Cuando está la muerte, no estoy yo, piensa el yogui. Cuando estoy yo, no está ella. Observa a la gente que camina por la calle. Todos parecen moverse como en cámara lenta o como si estuvieran debajo del agua. Sólo son sombras, piensa el yogui. Y yo también. Una sombra perdida entre muchas otras, una sombra que al menos sabe que es sombra. Y luego piensa de nuevo: cuando estoy yo, no está la muerte.
El yogui no había sido siempre un yogui. Alguna vez fue un hombre indistinguible de los demás. Tuvo un nombre y una casa y un automóvil. Tuvo un trabajo y una cuenta en un banco en la que depositaba el dinero que ganaba ahí. Pagó impuestos y boletos para el cine y para el teatro. Compró libros y sillones y, en una ocasión, un perro. Se rasuraba todos los días y se lavaba los dientes y a veces escuchaba música mientras se bañaba. Tuvo preocupaciones y tristezas y también alegrías, triunfos. Tuvo amor.
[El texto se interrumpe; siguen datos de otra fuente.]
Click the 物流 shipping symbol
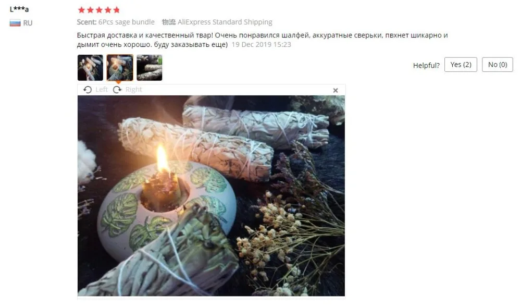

Tuvo un amor, una mujer a la que llegó a amar tanto que algunas noches era incapaz de dormir, mientras yacía en la cama abrazado a ella, debido al terror abyecto que le causaba la posibilidad por mínima que fuera de perderla de alguna manera. Sí, durante un tiempo fue un hombre feliz, indistinguible de los demás.
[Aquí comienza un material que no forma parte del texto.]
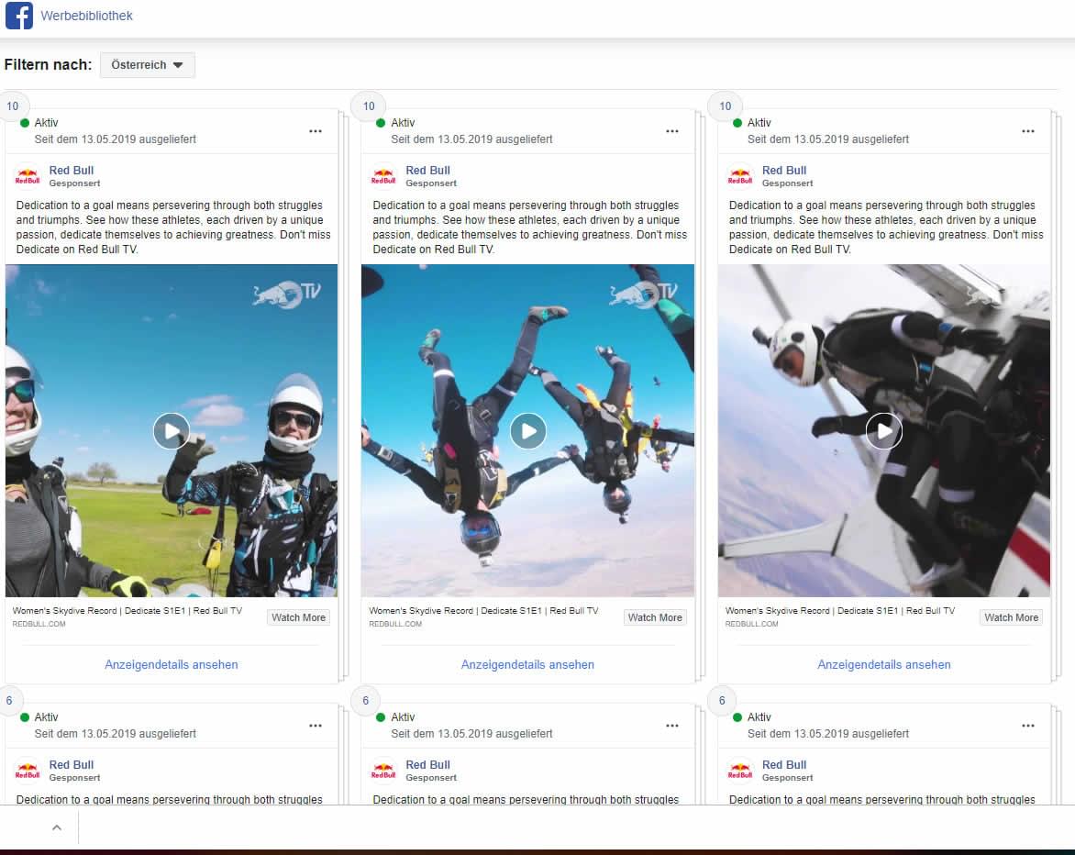Viewport: 1075px width, 855px height.
Task: Open Anzeigendetails ansehen for the first ad
Action: 172,664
Cae una moneda en el platillo que el yogui utiliza para recoger limosnas. Da las gracias a la sombra que ya se retira. El mundo frente a él parece perder su tangibilidad durante un momento; es como si la calle y los edificios se volvieran de pronto casi transparentes, vaporosos, irreales. Pero estira la mano, toca el pavimento debajo de él y en un instante todo vuelve a ser definido y concreto. Buena señal, piensa.
El yogui no siempre había sido un yogui, pero entonces sucedió la vida. Perdió todo lo que alguna vez había tenido con una rapidez tan pasmosa que ni siquiera tuvo tiempo de sorprenderse. Las cosas eran sólo cosas y supo reponerse de su pérdida. Pero también la había perdido a ella, y después de eso enloqueció un poco. Durante meses anduvo por calles y hoteles casi como un animal, sin consciencia de nada. Vivía en automático. Alguna vez consideró el suicidio. La muerte no lo asustaba: cuando llegara, él ya no estaría.
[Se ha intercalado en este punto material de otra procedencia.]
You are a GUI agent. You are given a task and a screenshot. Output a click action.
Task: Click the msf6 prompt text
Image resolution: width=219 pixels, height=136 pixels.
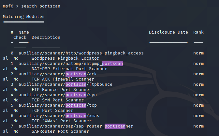tap(8, 6)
La calle se ha vaciado. Es tarde por la noche. Hace frío pero el yogui ni siquiera lo siente. Adopta la posición de loto por última vez en su vida y cierra los ojos.
Fue una tarde de enero cuando encontró el camino. Las cosas empezaron a cambiar lentamente. Mientras más aprendía, más lograba encontrar una semblanza de paz. Añoraba fundirse en la existencia del Absoluto, como una gota que regresara al mar. Se convirtió en un ascético. Dedicó sus días al estudio y la meditación. Con más y más intensidad, cada día sentía acercarse la revelación definitiva.
Cuando estoy yo, no está la muerte, piensa el yogui y lo repite hasta que las palabras comienzan a perder sentido. La iluminación, el ascender, el alcanzar el Nirvana, todos eran términos y nombres para intentar designar lo que por naturaleza es inefable. Metáforas para intentar apresar algún significado de lo absolutamente inaprehensible. Entonces lo ve por fin. Ahí está, frente a él. El camino. El yogui se permite una breve sonrisa (un último gesto de humanidad, frágil y vulnerable como lo son todos los humanos, como no volverá a serlo jamás él) antes de lanzarse de cabeza al incomprensible Después.
Desaparece, dejando detrás sólo una leve voluta de humo blanco y un ligero aroma a vainilla que permanecerá durante muchos años en aquél callejón.